Set down every entry once more, exactly as it appears.

[Extracted data entries]
= = = = =
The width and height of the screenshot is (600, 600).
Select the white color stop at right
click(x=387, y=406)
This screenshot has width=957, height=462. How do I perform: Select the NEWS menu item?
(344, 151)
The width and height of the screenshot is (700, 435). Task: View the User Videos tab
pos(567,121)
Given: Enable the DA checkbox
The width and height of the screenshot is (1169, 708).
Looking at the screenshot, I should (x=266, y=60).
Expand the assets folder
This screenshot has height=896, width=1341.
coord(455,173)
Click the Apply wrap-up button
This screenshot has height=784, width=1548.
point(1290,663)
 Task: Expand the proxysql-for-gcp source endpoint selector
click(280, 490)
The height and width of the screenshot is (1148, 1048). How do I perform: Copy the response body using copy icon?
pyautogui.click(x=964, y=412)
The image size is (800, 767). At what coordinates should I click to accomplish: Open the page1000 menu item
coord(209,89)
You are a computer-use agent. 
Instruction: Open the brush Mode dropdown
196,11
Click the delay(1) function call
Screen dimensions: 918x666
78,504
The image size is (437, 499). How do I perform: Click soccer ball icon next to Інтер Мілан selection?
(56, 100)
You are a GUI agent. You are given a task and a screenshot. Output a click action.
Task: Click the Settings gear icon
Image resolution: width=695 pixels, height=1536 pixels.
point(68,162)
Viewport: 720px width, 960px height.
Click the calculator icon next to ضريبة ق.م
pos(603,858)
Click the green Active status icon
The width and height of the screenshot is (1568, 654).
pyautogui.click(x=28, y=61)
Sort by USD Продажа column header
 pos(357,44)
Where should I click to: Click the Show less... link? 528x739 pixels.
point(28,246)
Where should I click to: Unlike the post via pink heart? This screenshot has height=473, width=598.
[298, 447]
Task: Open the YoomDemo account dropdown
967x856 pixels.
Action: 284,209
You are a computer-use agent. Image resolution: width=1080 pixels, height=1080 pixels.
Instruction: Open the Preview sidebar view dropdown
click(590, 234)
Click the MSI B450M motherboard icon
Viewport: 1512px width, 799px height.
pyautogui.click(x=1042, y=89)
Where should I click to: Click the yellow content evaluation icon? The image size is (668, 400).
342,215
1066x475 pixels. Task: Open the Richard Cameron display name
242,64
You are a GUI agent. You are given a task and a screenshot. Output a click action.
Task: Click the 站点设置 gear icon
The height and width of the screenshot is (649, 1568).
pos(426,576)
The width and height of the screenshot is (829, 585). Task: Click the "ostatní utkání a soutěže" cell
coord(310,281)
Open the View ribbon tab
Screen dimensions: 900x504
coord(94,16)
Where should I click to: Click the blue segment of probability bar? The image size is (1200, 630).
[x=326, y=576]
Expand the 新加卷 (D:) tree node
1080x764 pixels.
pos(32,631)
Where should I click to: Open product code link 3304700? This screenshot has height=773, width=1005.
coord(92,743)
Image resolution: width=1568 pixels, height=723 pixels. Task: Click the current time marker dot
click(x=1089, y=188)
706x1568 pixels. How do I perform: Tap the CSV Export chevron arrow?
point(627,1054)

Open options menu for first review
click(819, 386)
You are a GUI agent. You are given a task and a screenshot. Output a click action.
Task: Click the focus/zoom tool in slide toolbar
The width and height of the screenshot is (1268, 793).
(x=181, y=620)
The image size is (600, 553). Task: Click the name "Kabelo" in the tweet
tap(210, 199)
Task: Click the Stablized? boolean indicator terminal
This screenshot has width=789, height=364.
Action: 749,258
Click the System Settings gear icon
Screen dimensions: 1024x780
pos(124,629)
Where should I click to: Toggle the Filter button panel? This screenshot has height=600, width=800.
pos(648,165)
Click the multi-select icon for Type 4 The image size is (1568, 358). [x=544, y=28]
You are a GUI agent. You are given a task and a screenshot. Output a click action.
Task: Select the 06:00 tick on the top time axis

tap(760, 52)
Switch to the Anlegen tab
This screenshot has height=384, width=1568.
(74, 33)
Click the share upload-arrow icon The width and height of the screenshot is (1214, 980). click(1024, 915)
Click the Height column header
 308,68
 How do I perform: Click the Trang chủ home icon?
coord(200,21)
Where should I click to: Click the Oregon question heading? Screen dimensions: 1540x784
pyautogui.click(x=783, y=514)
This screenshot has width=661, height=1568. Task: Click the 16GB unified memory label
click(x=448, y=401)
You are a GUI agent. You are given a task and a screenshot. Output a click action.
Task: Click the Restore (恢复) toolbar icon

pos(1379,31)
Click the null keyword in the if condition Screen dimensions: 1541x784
= = = = =
REPLY
The width and height of the screenshot is (600, 600).
Select the white color stop at right
click(x=387, y=406)
This screenshot has width=957, height=462. How do I perform: Select the NEWS menu item?
(344, 151)
The width and height of the screenshot is (700, 435). Task: View the User Videos tab
pos(567,121)
Given: Enable the DA checkbox
The width and height of the screenshot is (1169, 708).
Looking at the screenshot, I should (x=266, y=60).
Expand the assets folder
This screenshot has height=896, width=1341.
coord(455,173)
Click the Apply wrap-up button
This screenshot has height=784, width=1548.
point(1290,663)
 Task: Expand the proxysql-for-gcp source endpoint selector
click(280, 490)
The height and width of the screenshot is (1148, 1048). How do I perform: Copy the response body using copy icon?
pyautogui.click(x=964, y=412)
The image size is (800, 767). At what coordinates should I click to accomplish: Open the page1000 menu item
coord(209,89)
You are a computer-use agent. 
Instruction: Open the brush Mode dropdown
196,11
Click the delay(1) function call
Screen dimensions: 918x666
78,504
The image size is (437, 499). How do I perform: Click soccer ball icon next to Інтер Мілан selection?
(56, 100)
You are a GUI agent. You are given a task and a screenshot. Output a click action.
Task: Click the Settings gear icon
Image resolution: width=695 pixels, height=1536 pixels.
point(68,162)
Viewport: 720px width, 960px height.
Click the calculator icon next to ضريبة ق.م
pos(603,858)
Click the green Active status icon
The width and height of the screenshot is (1568, 654).
pyautogui.click(x=28, y=61)
Sort by USD Продажа column header
 pos(357,44)
Where should I click to: Click the Show less... link? 528x739 pixels.
point(28,246)
Where should I click to: Unlike the post via pink heart? This screenshot has height=473, width=598.
[298, 447]
Task: Open the YoomDemo account dropdown
967x856 pixels.
Action: 284,209
You are a computer-use agent. Image resolution: width=1080 pixels, height=1080 pixels.
Instruction: Open the Preview sidebar view dropdown
click(590, 234)
Click the MSI B450M motherboard icon
Viewport: 1512px width, 799px height.
pyautogui.click(x=1042, y=89)
Where should I click to: Click the yellow content evaluation icon? The image size is (668, 400).
342,215
1066x475 pixels. Task: Open the Richard Cameron display name
242,64
You are a GUI agent. You are given a task and a screenshot. Output a click action.
Task: Click the 站点设置 gear icon
The height and width of the screenshot is (649, 1568).
pos(426,576)
The width and height of the screenshot is (829, 585). Task: Click the "ostatní utkání a soutěže" cell
coord(310,281)
Open the View ribbon tab
Screen dimensions: 900x504
coord(94,16)
Where should I click to: Click the blue segment of probability bar? The image size is (1200, 630).
[x=326, y=576]
Expand the 新加卷 (D:) tree node
1080x764 pixels.
pos(32,631)
Where should I click to: Open product code link 3304700? This screenshot has height=773, width=1005.
coord(92,743)
Image resolution: width=1568 pixels, height=723 pixels. Task: Click the current time marker dot
click(x=1089, y=188)
706x1568 pixels. How do I perform: Tap the CSV Export chevron arrow?
point(627,1054)

Open options menu for first review
click(819, 386)
You are a GUI agent. You are given a task and a screenshot. Output a click action.
Task: Click the focus/zoom tool in slide toolbar
The width and height of the screenshot is (1268, 793).
(x=181, y=620)
The image size is (600, 553). Task: Click the name "Kabelo" in the tweet
tap(210, 199)
Task: Click the Stablized? boolean indicator terminal
This screenshot has width=789, height=364.
Action: 749,258
Click the System Settings gear icon
Screen dimensions: 1024x780
pos(124,629)
Where should I click to: Toggle the Filter button panel? This screenshot has height=600, width=800.
pos(648,165)
Click the multi-select icon for Type 4 The image size is (1568, 358). [x=544, y=28]
You are a GUI agent. You are given a task and a screenshot. Output a click action.
Task: Select the 06:00 tick on the top time axis

tap(760, 52)
Switch to the Anlegen tab
This screenshot has height=384, width=1568.
(74, 33)
Click the share upload-arrow icon The width and height of the screenshot is (1214, 980). click(1024, 915)
Click the Height column header
 308,68
 How do I perform: Click the Trang chủ home icon?
coord(200,21)
Where should I click to: Click the Oregon question heading? Screen dimensions: 1540x784
pyautogui.click(x=783, y=514)
This screenshot has width=661, height=1568. Task: Click the 16GB unified memory label
click(x=448, y=401)
You are a GUI agent. You are given a task and a screenshot. Output a click action.
Task: Click the Restore (恢复) toolbar icon

pos(1379,31)
Click the null keyword in the if condition Screen dimensions: 1541x784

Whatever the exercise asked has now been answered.